Uma pequenina mesa de jantar, rodeada de quatro cadeiras menores ainda, divide espaço com um sofá pouco convencional. “Tem tudo a ver com a gente”, resume Adriana Poci Cabral, 42 anos, 1,30 m, que comanda a loja Casinha Pequenina, no shopping Eldorado (zona oeste de São Paulo), junto com a irmã Mila Poci Cabral, 39 anos, 1,20 m. Quase todos os objetos da loja cabem na palma da mão. “Comércio é difícil, mas com esta loja [de miniaturas] quase não temos concorrência”, completa Adriana.
As irmãs contam que alguns clientes já ficaram desconcertados ao perceber que elas eram anãs. Mas isso é raro. Segundo Mila, boa parte deles vai lá para vê-las. “A gente é como um folclore”, diz, “às vezes levamos bronca porque não estávamos na loja. Muitos querem ser atendidos apenas por nós”.
Mas por trás dos sorrisos que elas espalham para os clientes, existe uma realidade menos ‘colorida’, compartilhada por outros anões.
“Outro dia saímos do ônibus e um homem, de dentro de um carro, chamou a gente de anãs de circo”, conta Adriana. “Eu não ligo muito, mas a Mila fica nervosa com as brincadeiras”. Adriana, entretanto, lembra de um caso que a incomodou. “Há uns 10 anos, eu trabalhava em uma loja de acessórios para banheiro, e era a minha vez de atender um cliente. Quando eu me apresentei, ele me ignorou, fingiu que não me viu. Eu passei o cliente para uma colega e fui chorar no estoque da loja”.
Com Kênia Hubner, 53 anos, 1,23 m, as histórias de preconceito se repetem. Ela e o marido Hélio Pottes, 53 anos, 1,33 m, são responsáveis pela associação Gente Pequena, uma organização inspirada na Little People of America, dos EUA, que estava inativa por duas décadas e renasceu há 3 anos.

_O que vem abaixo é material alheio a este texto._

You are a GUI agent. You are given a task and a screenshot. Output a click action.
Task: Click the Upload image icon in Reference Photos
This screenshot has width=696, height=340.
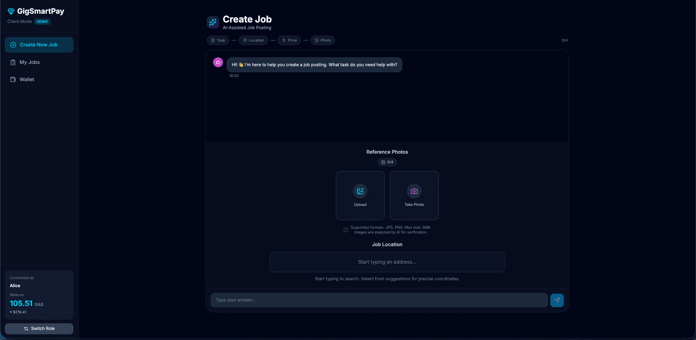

Kênia é formada em enfermagem pela PUC (Pontifícia Universidade Católica). Quando foi procurar emprego com três amigas de estatura normal, elas avançavam no processo seletivo e Kênia era sempre desclassificada na primeira fase. “Rodei por 25 hospitais. Durante uma prova de classificação, a moça me perguntou, na frente de todo mundo: ‘por que você está fazendo isso? Como vai atender uma parada cardíaca?'”.
Ela trabalha há 28 anos no hospital Beneficência Portuguesa. Já empregada, Kênia ainda enfrentava obstáculos. “A diretora do hospital era muito questionada sobre a minha admissão. E parece que você tem que trabalhar dobrado, tem sempre que ficar provando que é capaz”, lamenta. “Com paciente nunca tive problema, mas quando eu subo na escadinha da cama alguns acham que eu vou cair.”
Com a filha Maria Rita, 17 anos, 1,25 m, os problemas foram na escola. “Ela não era aceita, as pessoas criavam dificuldade, mas não explicavam as razões”. Uma vez dentro da sala de aula, os pais explicavam que ela não precisava de carteirinha especial para estudar. “Os amiguinhos tratavam ela como boneca e até faziam sua lição. Ela, claro, aproveitava”, recorda a mãe.